═════ Records supplied
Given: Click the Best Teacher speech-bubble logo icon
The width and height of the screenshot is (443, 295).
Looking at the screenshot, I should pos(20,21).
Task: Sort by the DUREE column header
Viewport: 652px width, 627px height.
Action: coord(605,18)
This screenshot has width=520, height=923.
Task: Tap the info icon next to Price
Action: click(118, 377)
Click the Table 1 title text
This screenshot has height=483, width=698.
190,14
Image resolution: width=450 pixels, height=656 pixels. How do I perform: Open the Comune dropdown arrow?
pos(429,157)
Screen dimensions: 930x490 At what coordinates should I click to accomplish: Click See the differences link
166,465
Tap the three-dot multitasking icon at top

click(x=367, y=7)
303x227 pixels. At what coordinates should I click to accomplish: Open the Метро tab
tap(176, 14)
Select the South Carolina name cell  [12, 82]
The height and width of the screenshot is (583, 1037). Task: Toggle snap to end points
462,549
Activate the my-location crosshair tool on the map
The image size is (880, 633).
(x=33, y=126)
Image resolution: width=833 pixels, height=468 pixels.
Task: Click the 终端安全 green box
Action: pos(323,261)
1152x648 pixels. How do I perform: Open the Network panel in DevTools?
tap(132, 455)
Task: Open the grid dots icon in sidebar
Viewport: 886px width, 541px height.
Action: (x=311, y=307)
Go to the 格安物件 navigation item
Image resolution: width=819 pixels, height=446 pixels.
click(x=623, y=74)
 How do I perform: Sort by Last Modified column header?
══════════
_Given instruction:_
Copy the rows above, from the first one through the line with "click(x=623, y=74)", keeping every character as it stands.

_Completed task:_
Given: Click the Best Teacher speech-bubble logo icon
The width and height of the screenshot is (443, 295).
Looking at the screenshot, I should pos(20,21).
Task: Sort by the DUREE column header
Viewport: 652px width, 627px height.
Action: coord(605,18)
This screenshot has width=520, height=923.
Task: Tap the info icon next to Price
Action: click(118, 377)
Click the Table 1 title text
This screenshot has height=483, width=698.
190,14
Image resolution: width=450 pixels, height=656 pixels. How do I perform: Open the Comune dropdown arrow?
pos(429,157)
Screen dimensions: 930x490 At what coordinates should I click to accomplish: Click See the differences link
166,465
Tap the three-dot multitasking icon at top

click(x=367, y=7)
303x227 pixels. At what coordinates should I click to accomplish: Open the Метро tab
tap(176, 14)
Select the South Carolina name cell  [12, 82]
The height and width of the screenshot is (583, 1037). Task: Toggle snap to end points
462,549
Activate the my-location crosshair tool on the map
The image size is (880, 633).
(x=33, y=126)
Image resolution: width=833 pixels, height=468 pixels.
Task: Click the 终端安全 green box
Action: pos(323,261)
1152x648 pixels. How do I perform: Open the Network panel in DevTools?
tap(132, 455)
Task: Open the grid dots icon in sidebar
Viewport: 886px width, 541px height.
Action: (x=311, y=307)
Go to the 格安物件 navigation item
Image resolution: width=819 pixels, height=446 pixels.
click(x=623, y=74)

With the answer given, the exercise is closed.